The family settled in Pemberton where George opens a machine shop. George died in 1937 about a month after their 37th wedding anniversary. I have yet to find a marriage record but a newspaper story confirms this date. And the newspaper is one of the best sources of information on Lillie, other than the Census. Mary was apparently active in the Burlington County community, attending her friends weddings and holding parties. Lillie is often noted as attending as well. In the 1940 Census their household consists of Lillie, Mary and a boarder named William Sullivan and in 1941 he married Mary.
Lillie Jones Weest died 2 January 1946 and is buried in Mount Holly Cemetery in Pemberton.
I was able to fill in many blanks as I worked on this entry for #52Ancestors but I still have questions, which is probably why this exercise is so important. I will continue to search for Lillie but one of my New Jersey relatives probably has several clues that will help fill in the blanks and now with this blog, they know what I want to know:
why did Lillie go to live with her aunt and uncle? Too many Jones mouths to feed? Or was Anna frail and in need of help?
did the marriage of George and Lillie occur in NY or Vermont?
is there a better death notice than the tiny one that appears in the Philadelphia Inquirer?
Mary Craw Frost was born on 13 May 1808 to Aaron (1778-1855) and Polly Craw (1782-1860) Frost. She was born in Wilbraham, a tiny burg in what is now Hampden County, Massachusetts. Mary was one of twelve children, a fact that appears in conflicting documentation about their names and birth order. Somewhere there is a bible…

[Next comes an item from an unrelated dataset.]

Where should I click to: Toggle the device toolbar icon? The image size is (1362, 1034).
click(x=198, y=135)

I also have conflicting information about how she and her parents end up in Bradford County, Pennsylvania. Some records state that she married her husband Henry Hine while in New York, which would make it Greene County. Cairo, NY is almost directly west from Wilbraham, so it is possible that on their way west they stopped off, or perhaps that was their destination, but when Hine moved on to Orwell, her parents went along as well.

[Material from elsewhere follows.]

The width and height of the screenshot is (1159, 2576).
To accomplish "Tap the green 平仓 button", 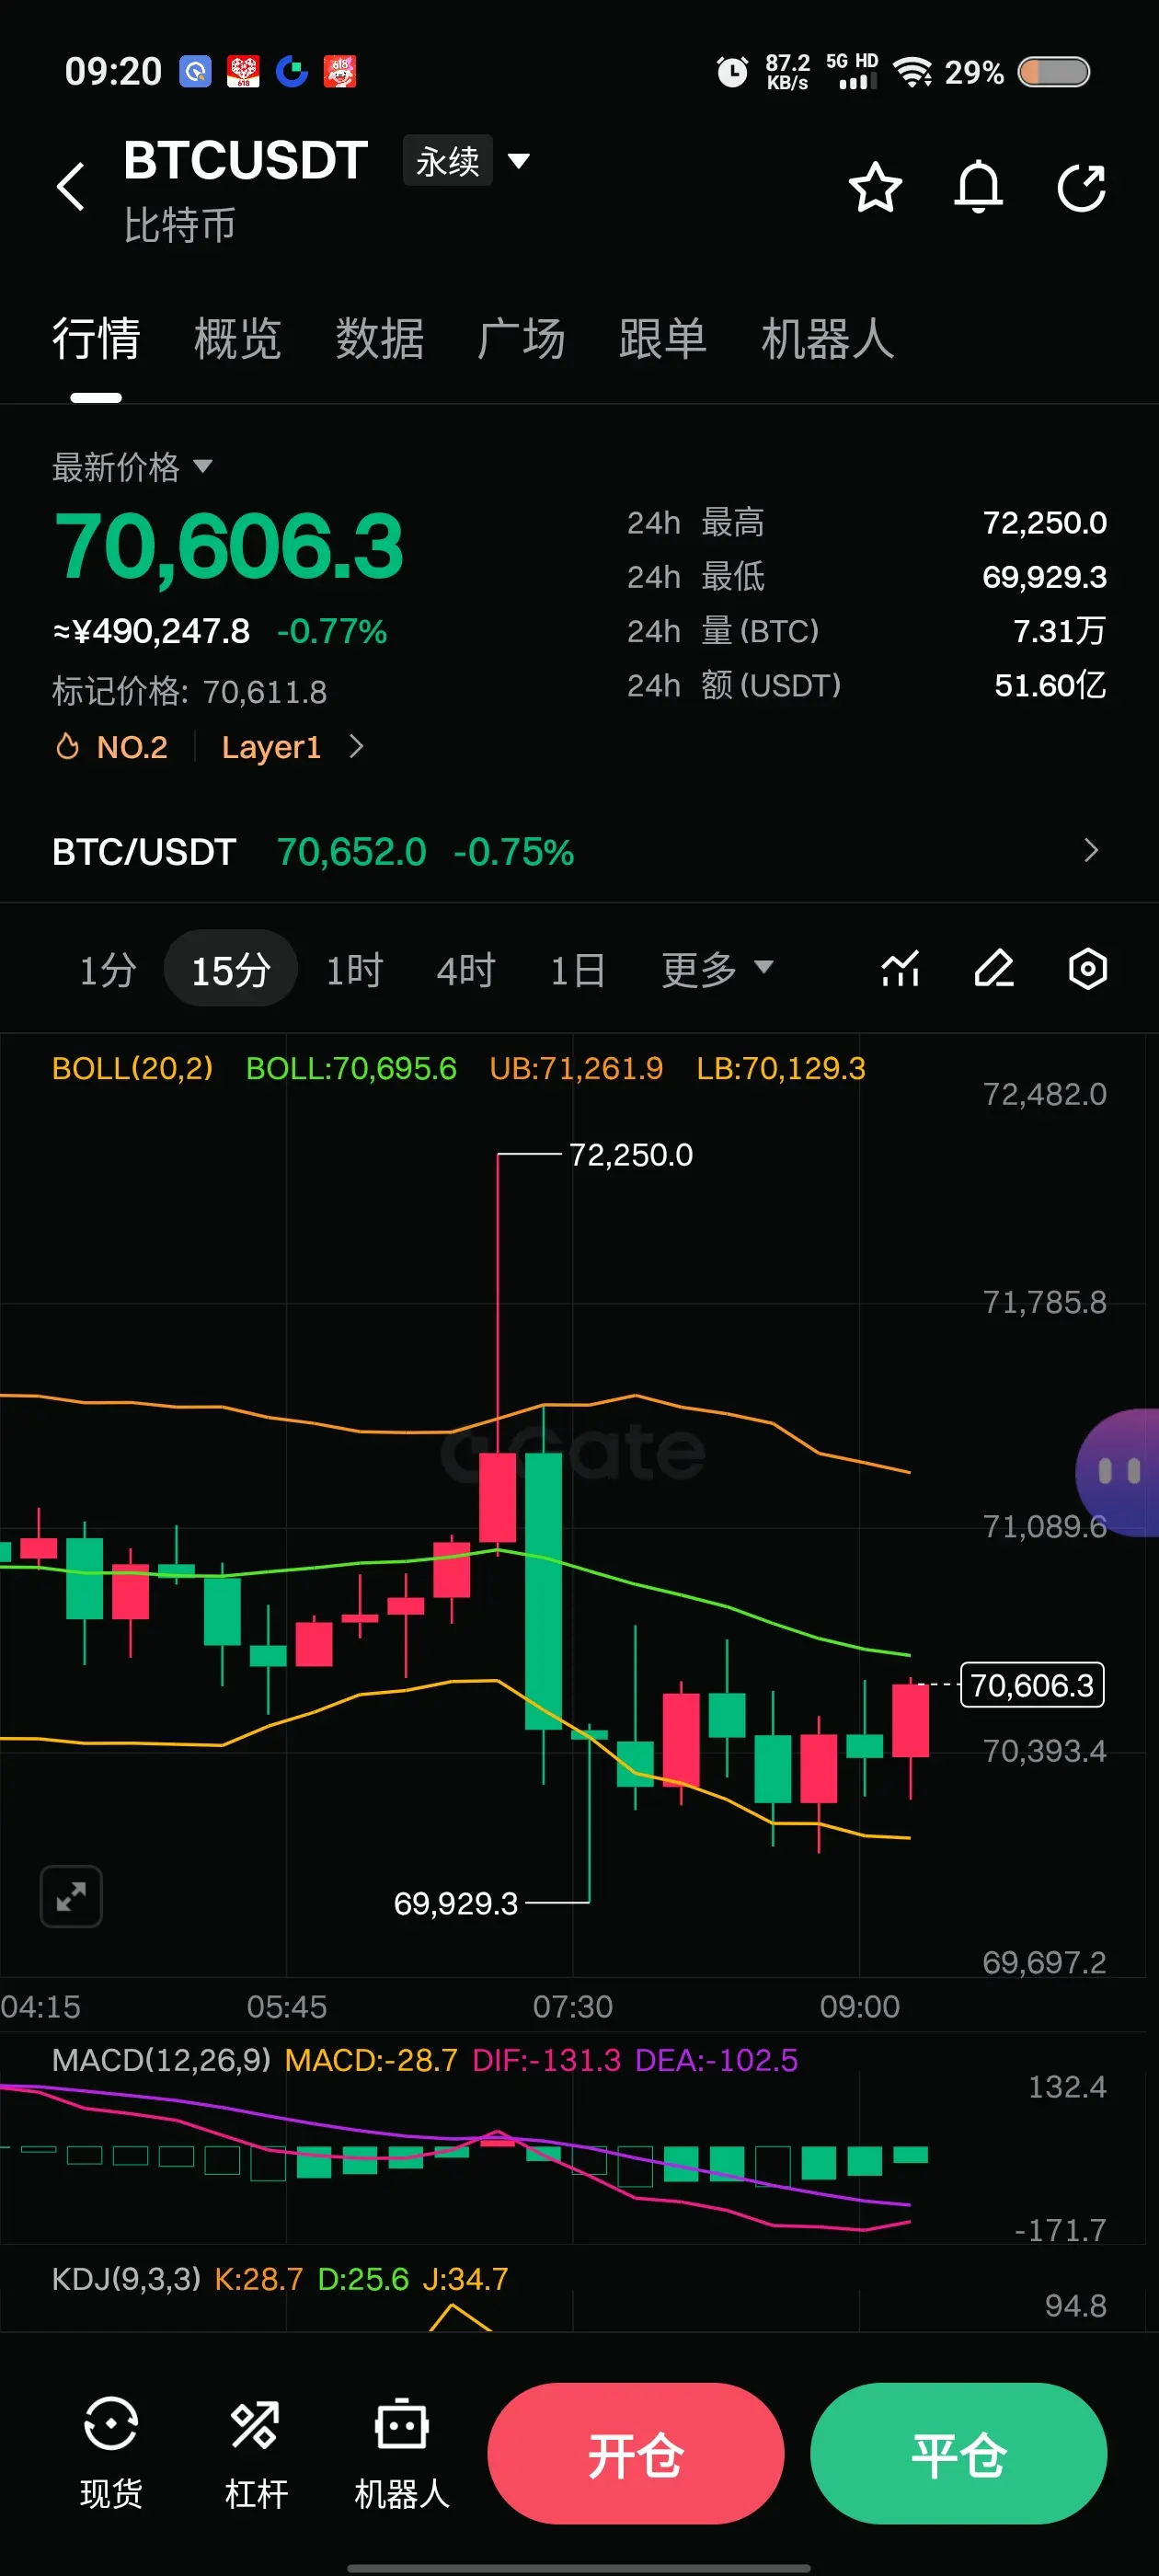I will 958,2453.
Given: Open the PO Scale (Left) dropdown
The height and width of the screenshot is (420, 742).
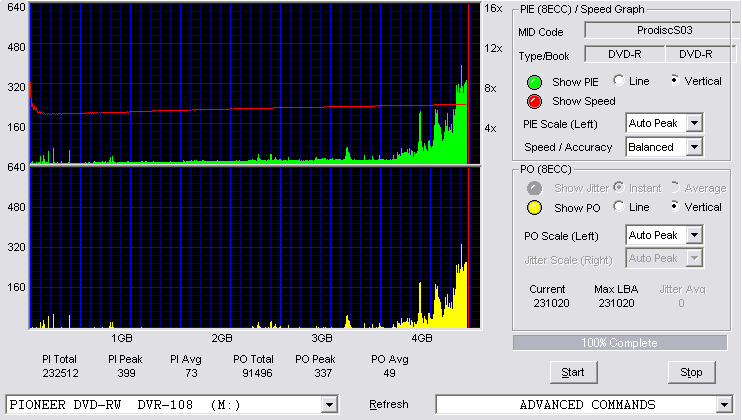Looking at the screenshot, I should [694, 235].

I have quite a few sources that agree on 29 September 1830 for the date of marriage. However, the place is a problem. I have one source that says Orwell and one that says New York. Henry Hine is listed in the 1830 Census in Greene County New York. As is his father in law, Aaron Frost. I have found a transcription of a church membership record in Greene County which shows Henry W. and Mary Hine moving from Cairo to Durham and being received by the First Presbyterian Church on 16 April 1835. I am going to go with New York rather than Pennsylvania. In 1840, I find both Aaron Frost and Henry Hine in Bradford County, which is a good thing, as that is where Henry’s children are being birthed.
Henry and Mary Hine had six children, the first two born in New York, and the last four born in Pennsylvania: my ancestor James Edwin Hine, was the first born in Orwell, Pennsylvania in 1837. A complete list of their children includes: Ellen Augusta (1831-1903), John Henry (1834-1891), James Edwin (1837-1915), Erasmus Percival (1840-1862), Harlow A. (1842-1882), and Sabrina Arzilla (1845-1914) Hine.

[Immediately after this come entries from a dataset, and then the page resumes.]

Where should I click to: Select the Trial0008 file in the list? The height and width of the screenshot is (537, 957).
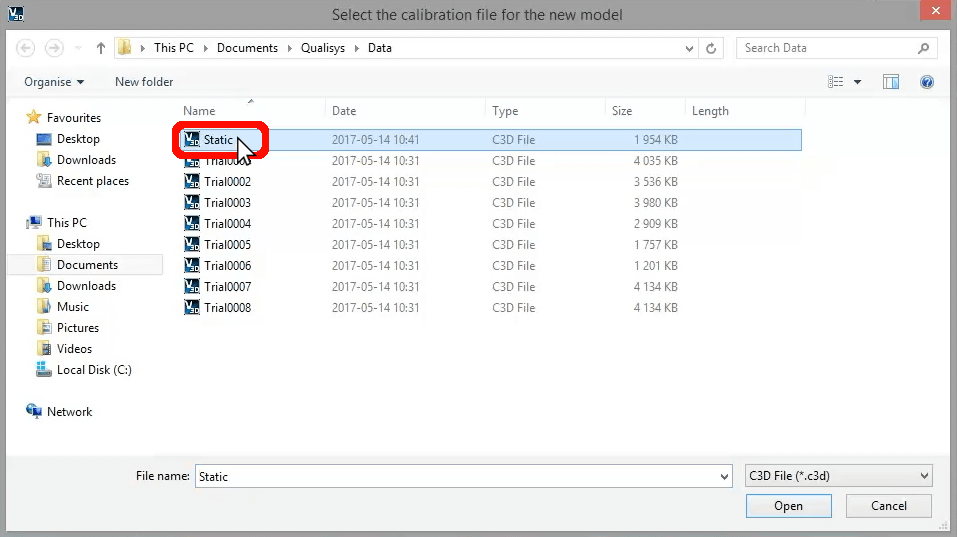point(227,308)
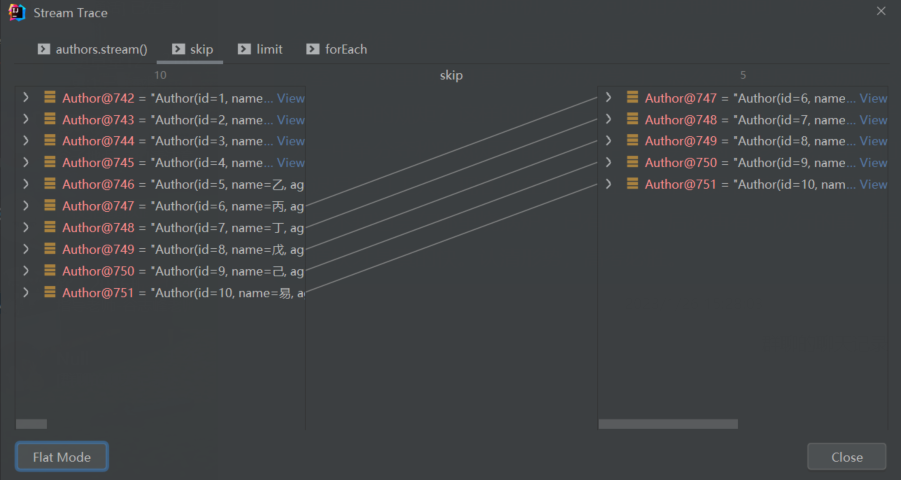This screenshot has width=901, height=480.
Task: Click the terminal icon on the forEach tab
Action: [x=313, y=49]
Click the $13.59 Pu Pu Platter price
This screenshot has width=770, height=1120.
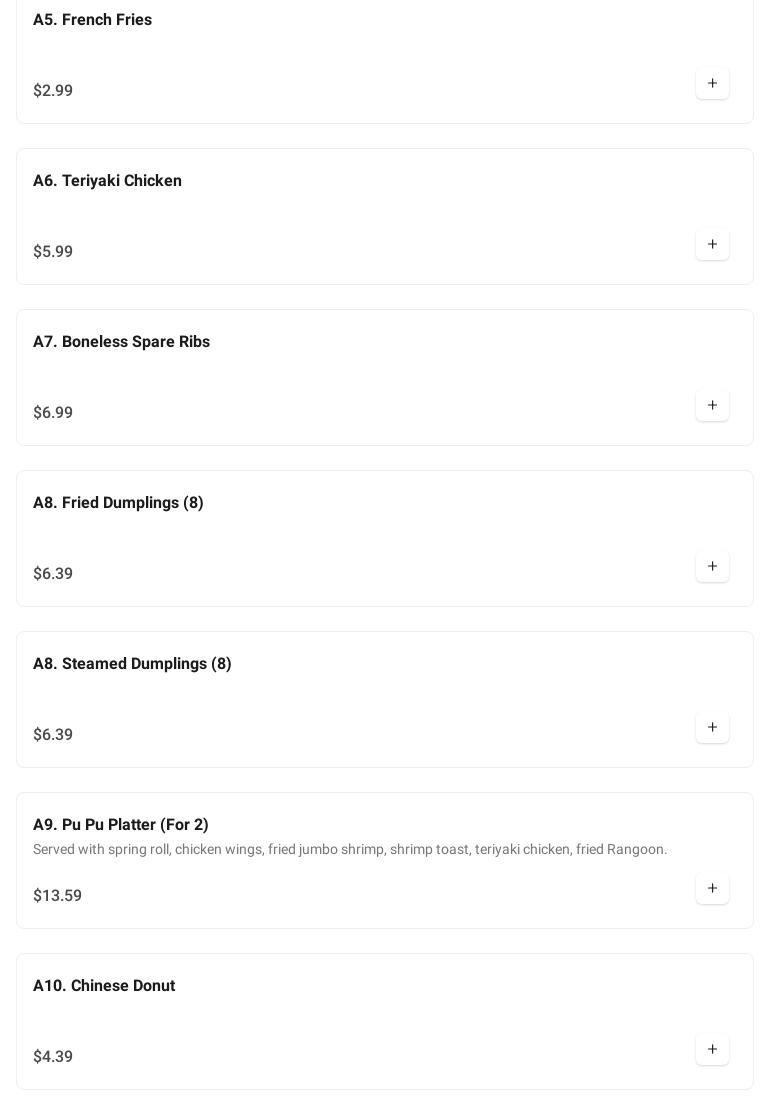57,896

Sadly, beyond the bearing of children, I have very little information about Mary C. Hine. I know that she was a member of the Presbyterian Church in New York but switched to the United Methodist Church in the mid 1870’s possibly because her daughter Sabrina Hine Hines did as well. Mary C. Hine lived with Sabrina and Joseph Hines after the death of her husband Henry W. Hine in 1868. Mary Craw Frost HIne died on 10 August 1889.
This week of #52ancestors brings us to Grace Elizabeth Tompkins, eldest daughter of my great grandfather Samuel Dusenbury Tompkins (1839-1926). I had the wrong birth date in for her but this entry gave me a chance to interview Louise Tompkins about her memories and so I am posting it on 4/10 as opposed to 10/4!
Grace Elizabeth Tompkins was born on 4 October 1869, in Jersey City, New Jersey. Her parents, Samuel D. and Gettianna Vreeland Tompkins had married the previous year and were settled in residence with her parents, Nicholas and Elizabeth Vreeland. Educated in Jersey City schools, Grace went on to Vassar College, graduating in 1892. She returned home to the big family house on Communipaw Ave. where she is listed in the 1900 Census with no occupation, but the society pages of the Jersey Journal mention numerous fancy parties and entertainments both hosted and attended. She was involved in Vassar alumna events as well as a group called the Odd Volumes which appears to have been a kind of book club. Louise Tompkins shared her memory of the Odd Volumes: “everyone was a member, Florence (Voorhees), Aunt Lou (Louise Tompkins Voorhees), my mother and grandmother (Ann Van Syckel Tennant and Katharine Tennant Tompkins). They reviewed books and that sort of thing.”
I know Grace took one extended trip with her mother and sister Louise because she left a diary among her possessions and it has come down to me. I do not know what year the trip is but it is some time before 1918 as it mentions her mother and Gettianna dies in February 1918. I think it may be 1907 as the diary starts with a family send off and she mentions that she is sailing on the S. S. Carpathia. Anyone familiar with the story of the Titanic knows this ship was probably busy in April of 1912 and Grace starts the diary on April 27th. The diary gives descriptions of ship life, ports of call and also mentions land travel, especially in the British Isles. I note especially that Grace attended services at Glasgow Cathedral on August 26th, the same cathedral visited by Louise Tompkins and myself over 100 years later on a never-to-be-forgotten visit to the Scottish Highlands.
After her mother’s death in 1918, Grace traveled with her father as well as acting as hostess at various social events at the house on Communipaw Ave. Although I know that Grace traveled abroad extensively before this, one trip caught my attention because it was mentioned in the newspapers. In 1927, Grace traveled abroad to Europe with an interesting intersection of female relatives: Louise Tompkins Voorhees, Florence Voorhees, Eleanor Tompkins (her niece) and Miss Ethel Hodsdon (a cousin from the Tennant side of the family).
After her father’s death Grace moved from the Communipaw Ave house to a smaller home at 117 Bentley Ave. I don’t know why she is missing from the 1930 Census but 117 is skipped. She was in town, as I have stalked her through the newspapers and she is either attending or hosting events in April, 1930 from 117 Bentley Ave. Again, talking to Louise Tompkins gave me a little insight: “Auntie Grace lived up the street from us in a house that was divided. She had a maid and a chauffeur. The chauffeur’s name was David, he was a Scotsman and very nice to us children. We used to roller skate in the driveway because we didn’t have one at our house.” Louise Tompkins also remembered that Grace owned Cocker Spaniels and that she was a very astute investor, like her brothers.
Grace Tompkins eventually moved to 2600 Boulevard (called the Duncan then) to the same building as her sister and niece, Florence Voorhees. Louise and Grace both had corner apartments on different floors with identical floor plans and sweeping views of the Meadowlands. I remember visiting Florence much later on and thinking she had a lovely view. Grace died on 26 June 1964 and is buried at Arlington Cemetery in Kearny. When my brother and I were children, my mother Anne Tompkins Jones and her sister Louise would take us to the cemetery each spring to clean up the landscape around the family plots. It is a beautiful old cemetery with lovely monuments. It is also a short drive from the Short Hills Mall but that is another story for another day.